Gürcistan ve Saakaşvili hakkındaki yazıyı son cümlesinden sonra alıp devam ettirin.

- **Belge metni**

========================================

Gürcistan Hatasını Anladı : “Affet Bizi Mişa !”

Öyle bir ülke düşünün ki, yetmiş yıl komünist idaresinde yaşamaya mahkum bırakılmış ve bu süre içerisinde milli ve dini değerleri başta olmak üzere gündelik hayatta kendisine ait olan her şeye el konulmuş, hür yaşam kısıtlanmış ve kendisine benzeyen diğer tutsak ülkeler gibi tek tipleştirilmeye maruz bırakılmış.

Yine aynı ülke, bu idareden kurtulduğuna sevinemeden yetmiş yıl boyunca iliklerine kadar kendisini sömüren sistemin artıklarıyla devlet mekanizmasını devam ettirmeye çalışmış. Adına köhnemiş Sovyet sistemi dediğimiz bu mekanizma halâ pek çok eski Sovyet ülkesinde ölüm sonrası varlığını devam ettiren bir ruh halinde yaşıyor.

Gürcistan, yaşadığı Sovyet tecrübesinden silkinmeyi kısa vadede başaran nadir ülkelerden birisi. Renkli devrimle iktidara gelen Mihail Saakaşvili’nin izlediği Batı güdümlü politikalar ülkenin pek çok alanda reformlara tabi tutulmasını sağlamış ve devraldığı enkazı büyük bir başarıyla mamur hale getirmiştir. Elbette Sovyetler Birliği’nin bu tip ülkeler üzerinde kurguladığı etnik ve bölgesel çatışmalar oyunundan dolayı milliyetçi politikalar yoluyla pek çok hata yapılmış ve bugünkü Çar’ın oluşmasını istediği çeşitli sorunlar meydana gelmiştir. Abhazya ve Güney Osetya meseleleri Gürcistan’ın yumuşak karnı. Buna ilaveten Saakaşvili’nin iktidar hırsıyla rakip tanımaması, milliyetçi politikalardan medet umması gibi konular da onun eleştirilmesi gereken yanları. Fakat Gürcistan ülkesi komşusu Ermenistan gibi ablukaya alınmış ve Sovyet sonrası oligarkların yönettiği bir ülke gibi olmaktan kurtulmuştur. Bunu da halk büyük oranda Saakaşvili yönetimine borçludur. Ülkenin Batı tarafından fonlanması, enerji politikalarından büyük gelirler elde etmesi ve bu yüzden jeopolitik öneminin artması, halkın yaşayışından devlet mekanizmasına kadar her yerde Sovyet mantalitesinin kenara atılması ve en önemlisi Gürcistan’ın açık bir toplum haline gelmesi bir Sovyet ülkesi için çok büyük gelişmelerdir. Çünkü bu ülkenin, komşusu Azerbaycan’daki gibi doğal kaynakları zengin değildir. Yapması gereken tek şey, Rusya’nın gazabını üzerine çekse de, ilerlemek için doğru stratejiler geliştirmektir.

========================================

- **Öğe listesi**
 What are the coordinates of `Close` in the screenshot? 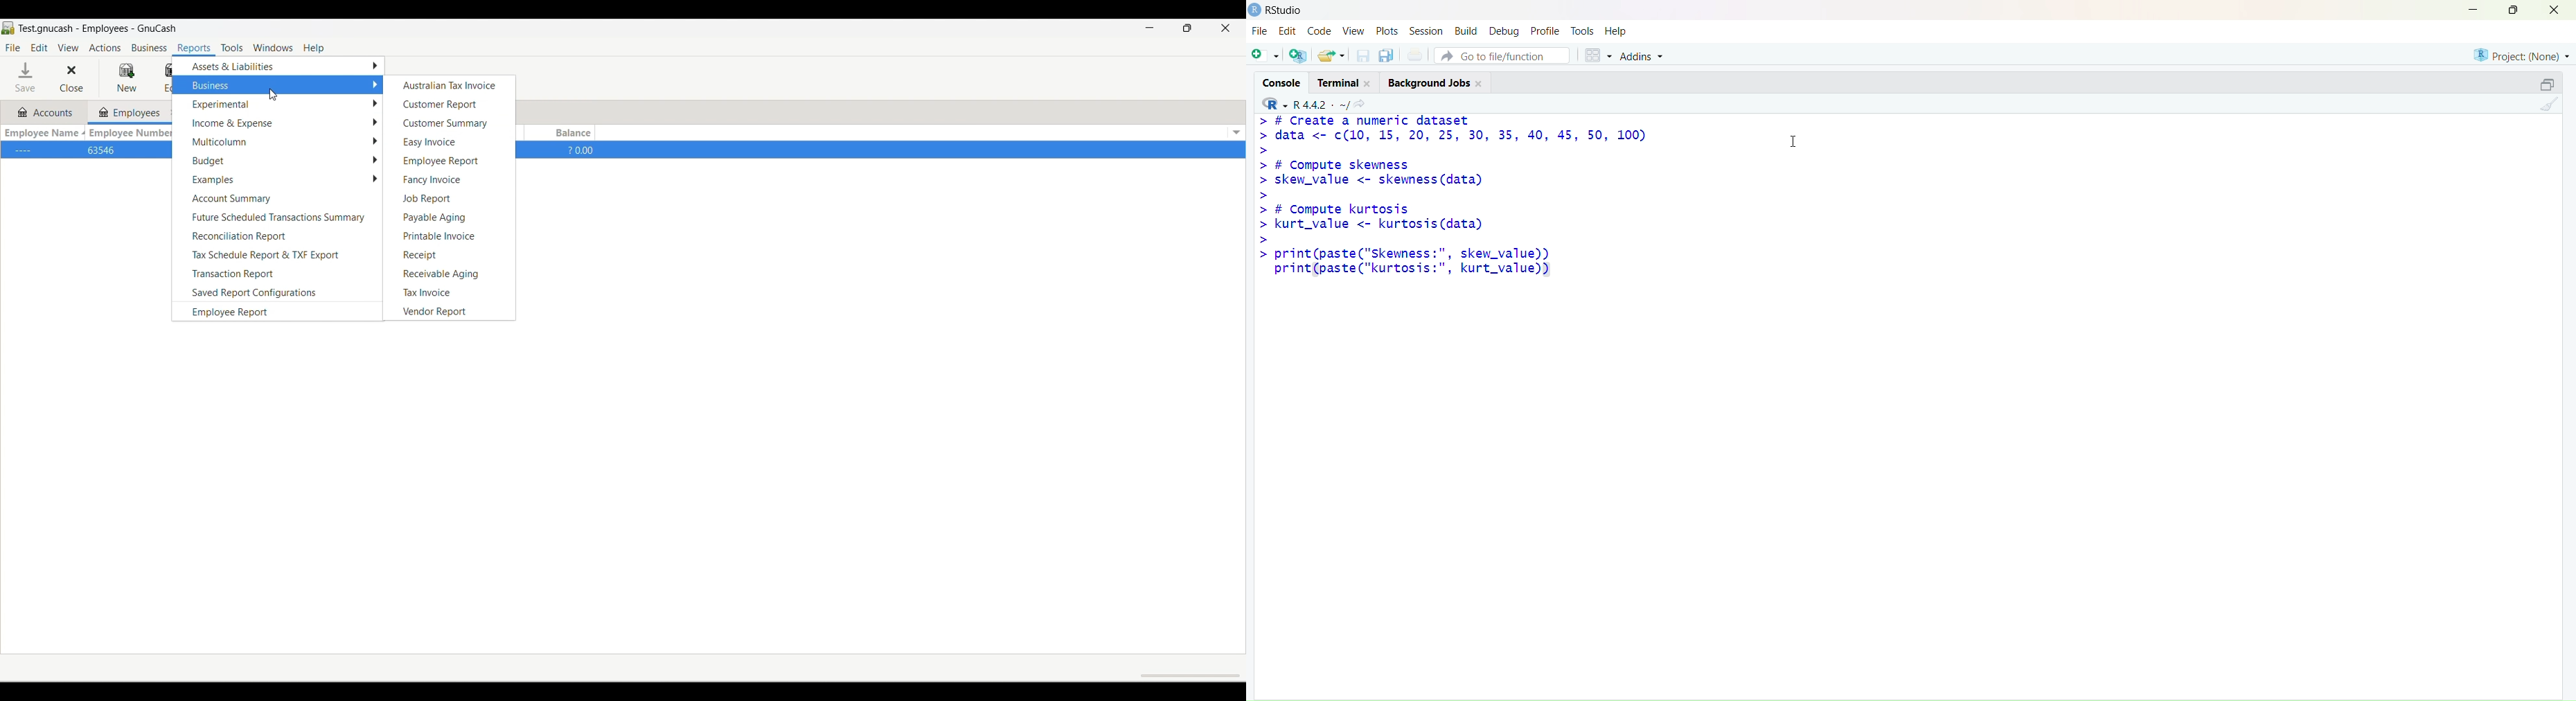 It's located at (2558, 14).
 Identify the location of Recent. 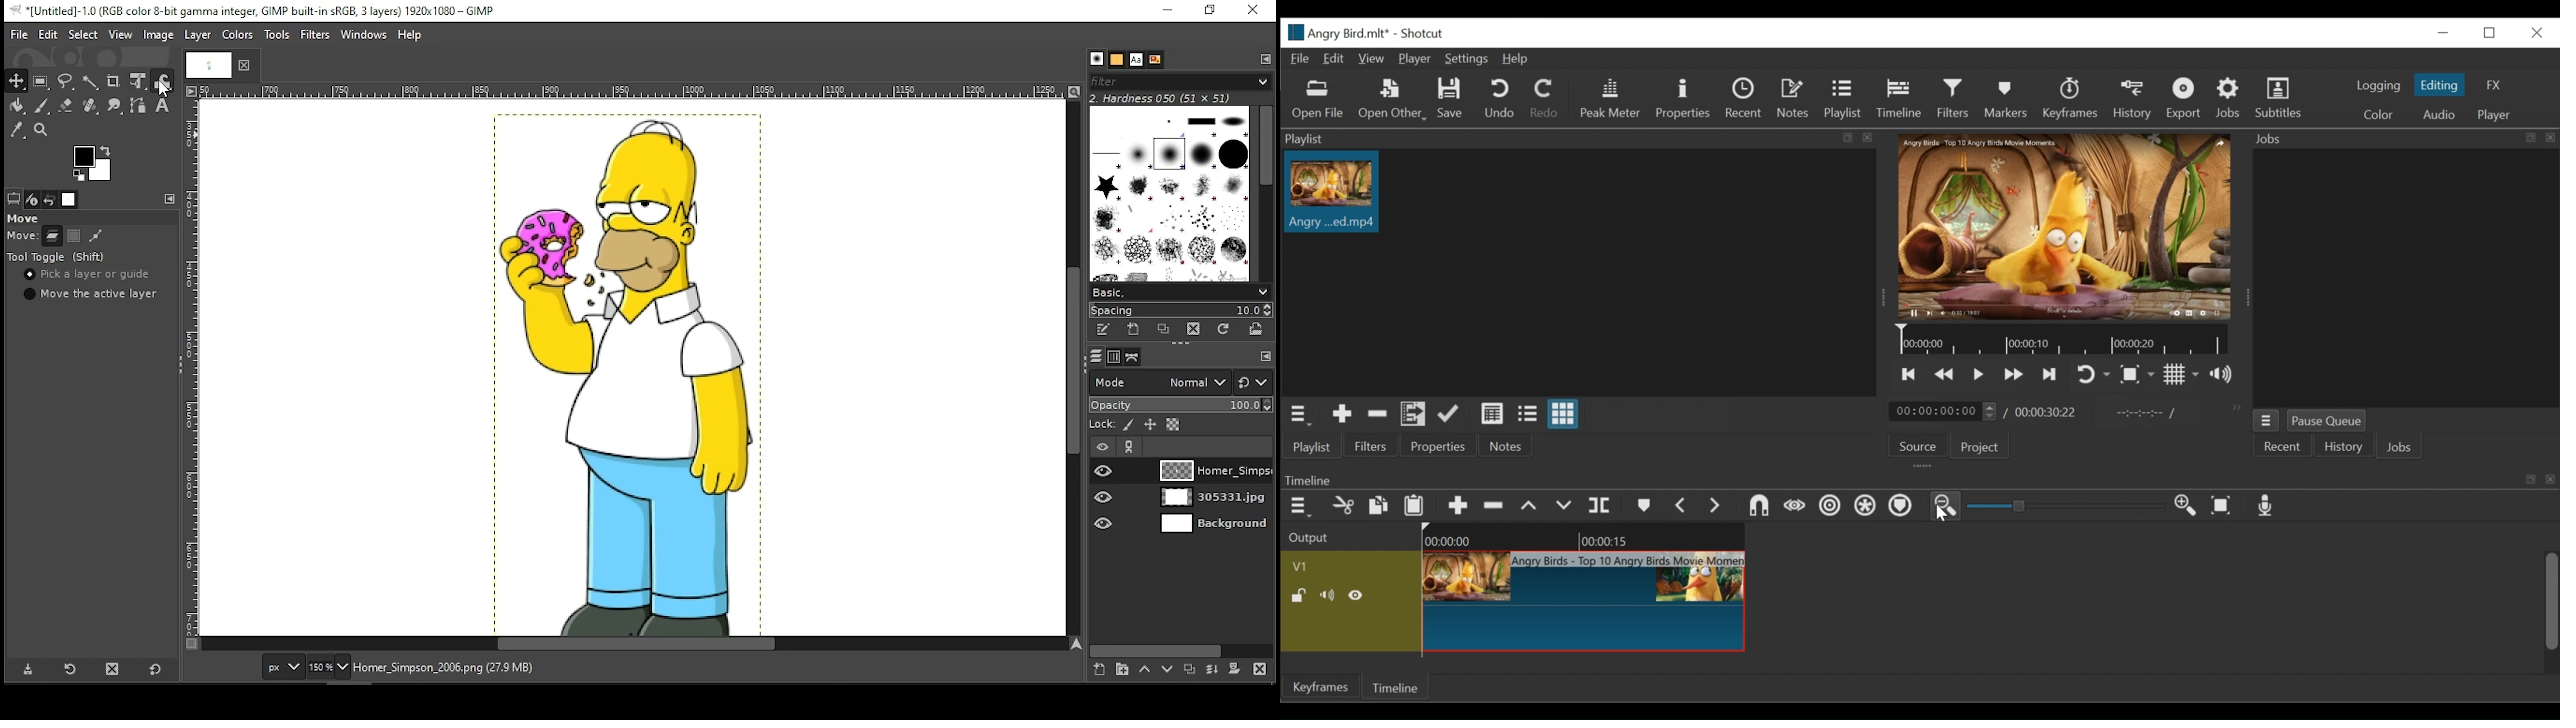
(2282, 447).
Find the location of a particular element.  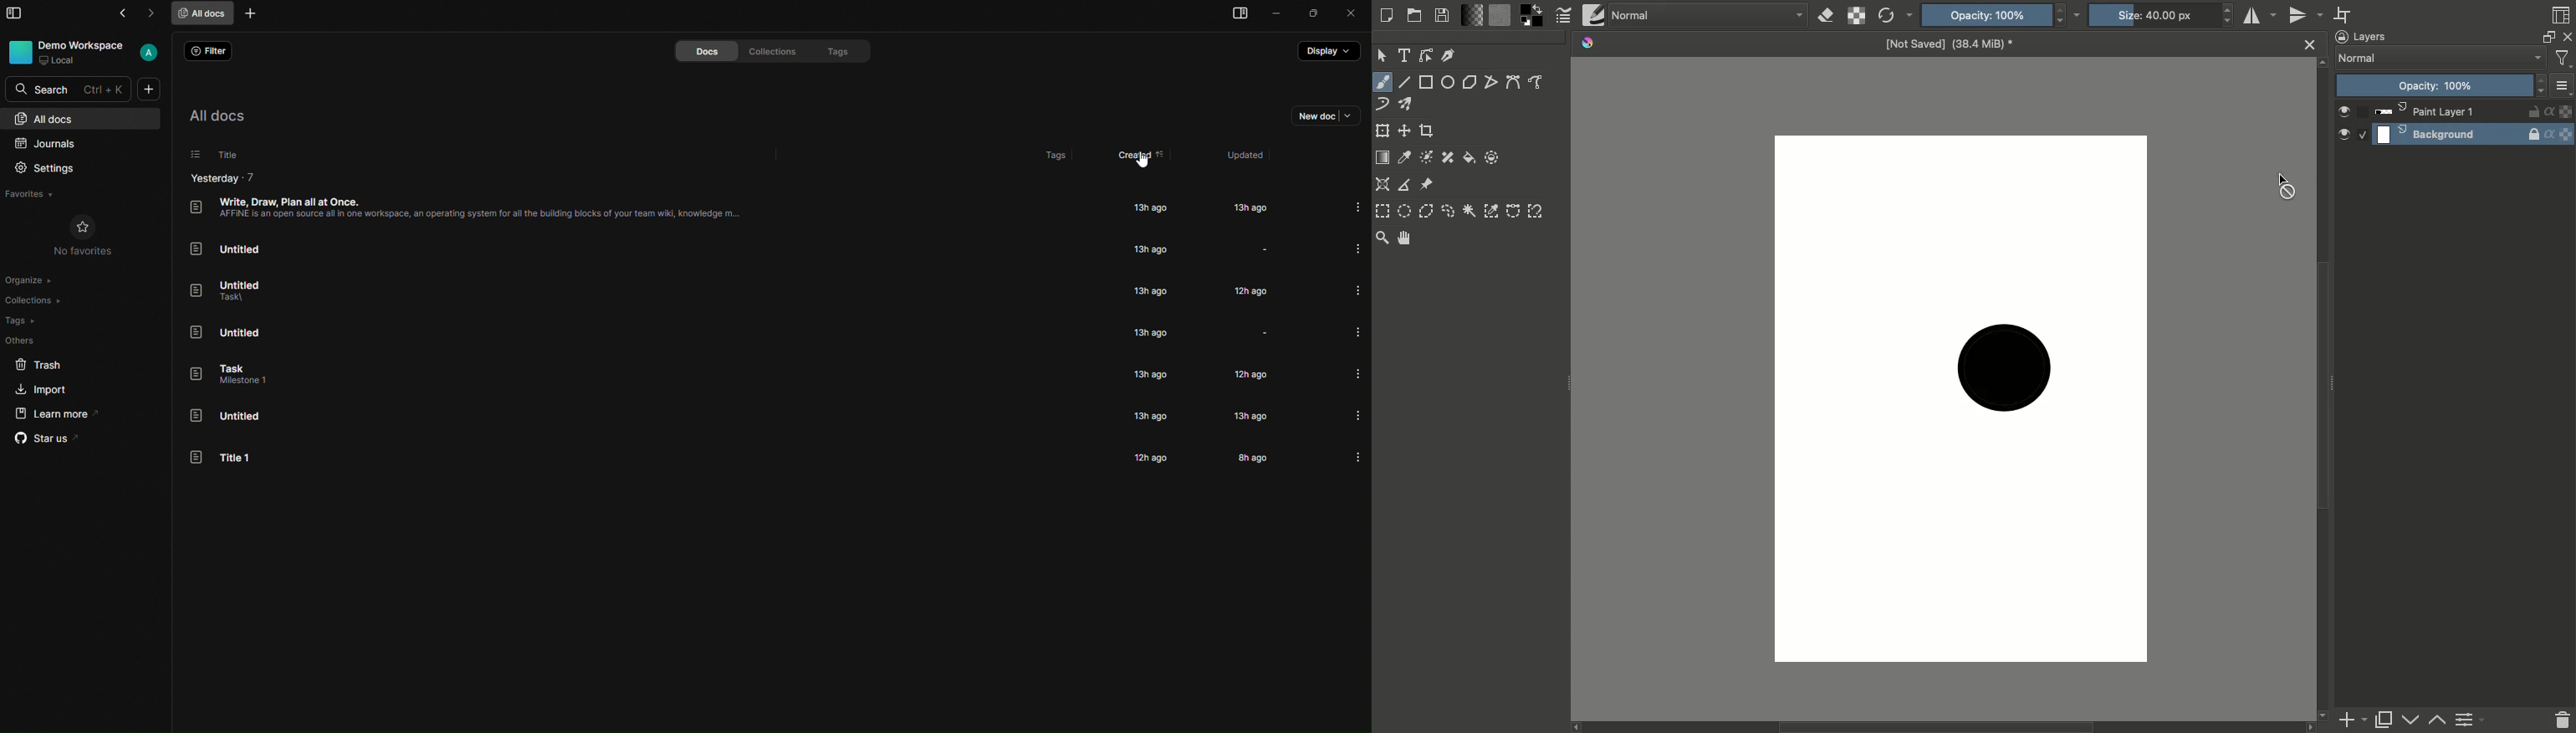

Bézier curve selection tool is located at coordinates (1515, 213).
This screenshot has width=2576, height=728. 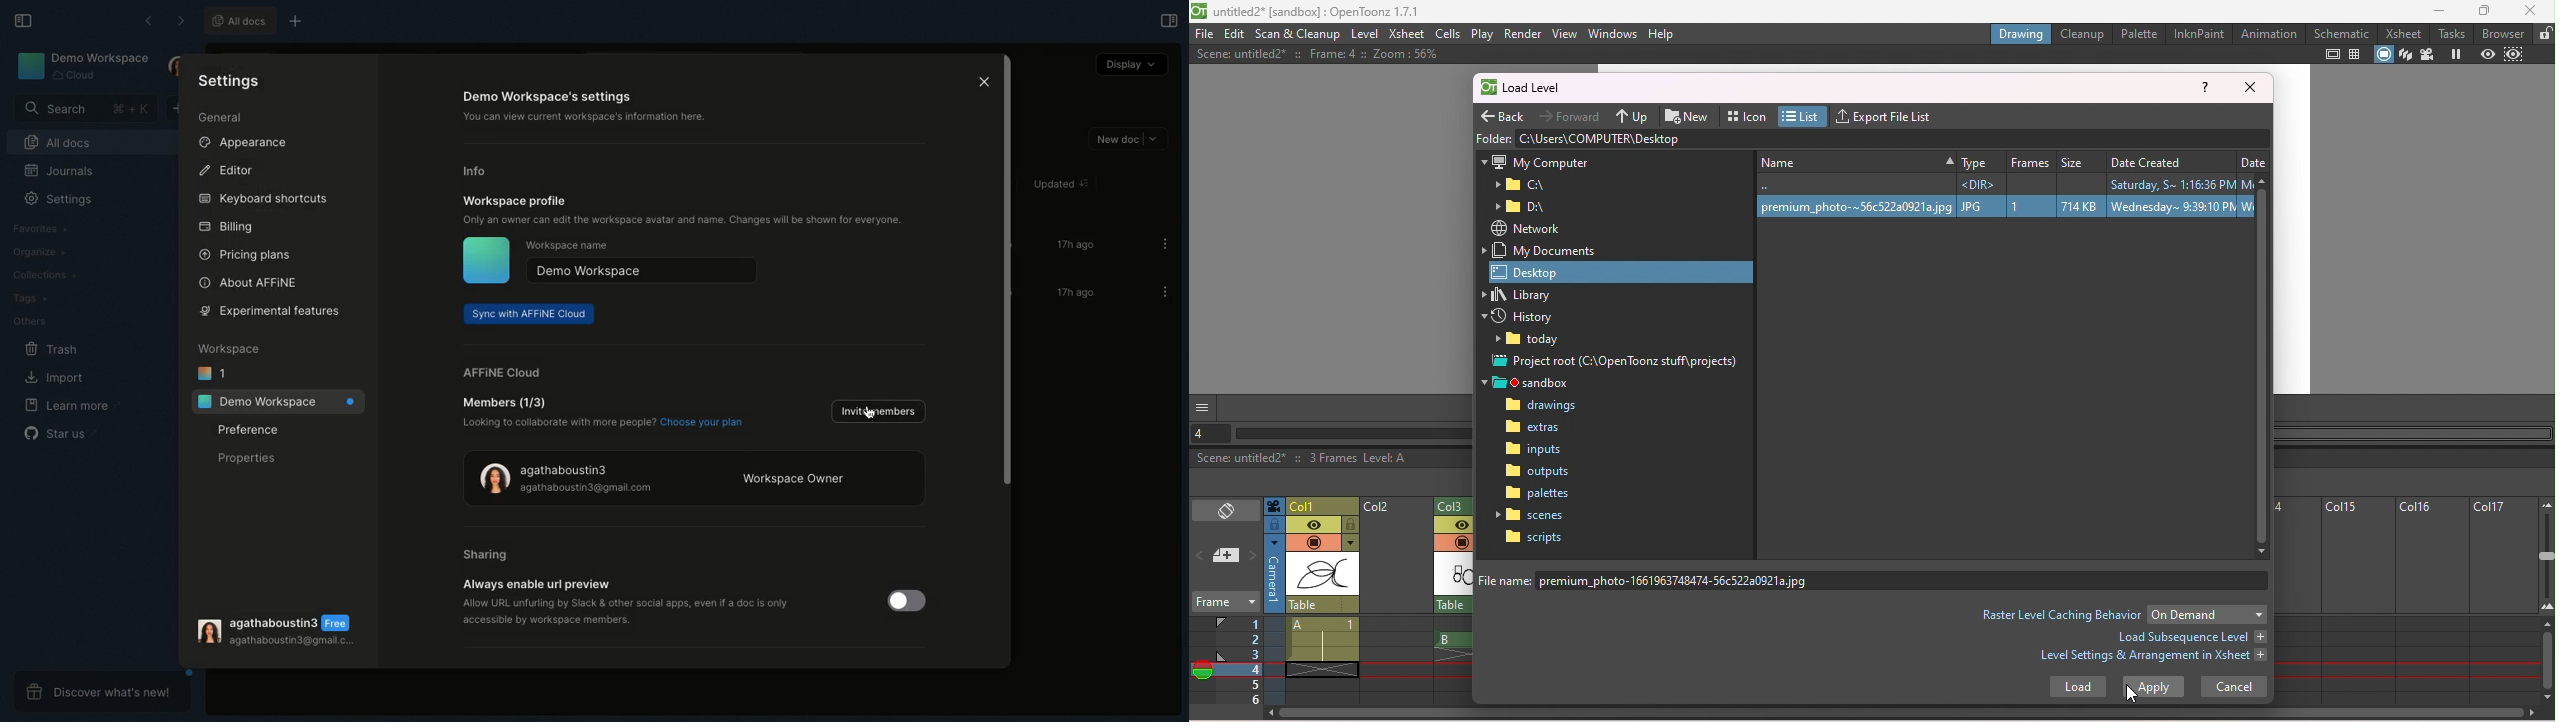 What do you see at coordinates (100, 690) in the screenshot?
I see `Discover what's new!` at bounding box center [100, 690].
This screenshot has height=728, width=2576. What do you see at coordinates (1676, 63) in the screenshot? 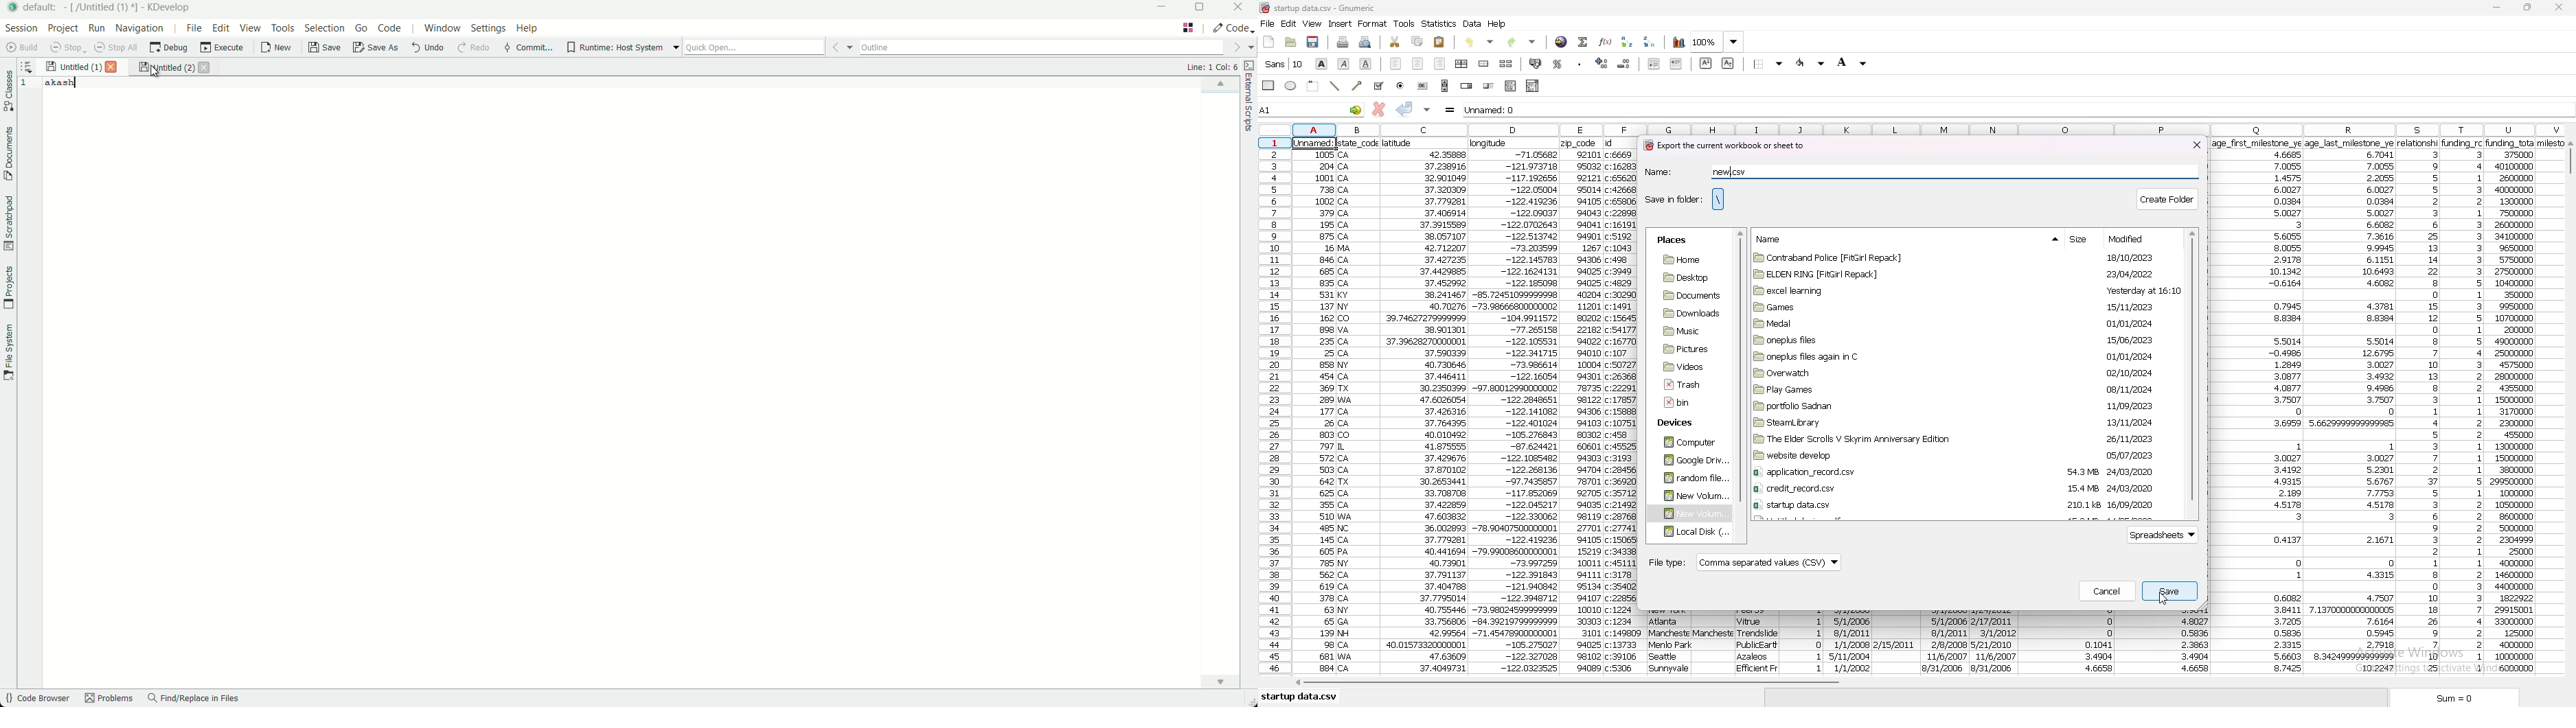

========================================

- **Çıktı**
Bahsi geçen ilerlemeyi sağlamak, alt yapısı Sovyetler’den devralınan bir ülke için oldukça zordur. Nitekim halkın da buna hazır hale getirilmesi, en azından alıştırılması için zamana ihtiyaç vardır. Fakat halk, bu ilerlemeyi takdir ederken, hayat pahalılığının artışından da şikayetçi. Bu yüzden, seçim sürecinde milyarderliği ve hayırseverliği ile nam salan işadamı Bidzina İvanişvili’nin vaadleri halk için daha makul göründü. Ekim 2012’de gerçekleştirilen parlamento seçimlerinde “daha çok kazanç” vaadini sürdüren İvanişvili iktidara geldi.

Vaadler ile Reel Siyaset Arasındaki İnce Çizgi

Kabul etmek gerekir ki, demokrasi iklimden iklime ve bölgeden bölgeye değişebilir bir değerdir. Her yerde aynı şekilde uygulanması ve aynı etkiyi oluşturması beklenemez. Bu yüzden, halkın gerçek anlamda tebaa olmaktan ayrılması için epey mesafe kat etmek gerekir. Bugün Gürcistan’da halk demokrasiyi günü kurtarma olgusu olarak görme hatasına düşmüş ve o renkli devrimi gerçekleştiren heyecan, yerini daha fazla kazanca ve rahat yaşam tarzı arayışına bırakmıştır.

Milyarder İvanişvili’nin kendi servetini halkının refahı için cömertçe harcayacağını düşünen tebaa da bu yanılgının acısını çekmeye başladı. Şoförler, maden işçileri ve hatta mahkumlar yeni hükümetin seçimden bir gün sonra ülkeyi mamur hale getirmediğini görünce ardı sıra eylemler tertipleyerek yaşam şartlarının iyileştirilmesini talep eder hale geldi. Bu eylemler öyle bir sınıra ulaştı ki, yeni hükümetin Saakaşvili’ye yakın olan yerel yönetimlerle ciddi bir mücadeleye girişmesine de yol açtı. Fakat hayırsever işadamı İvanişvili halkın bu talepleriyle ilgilenmek yerine, kendi eşrafının konumunu sağlama almak için devlet içerisinde kadro çatışmalarının başlamasına sessiz kaldı.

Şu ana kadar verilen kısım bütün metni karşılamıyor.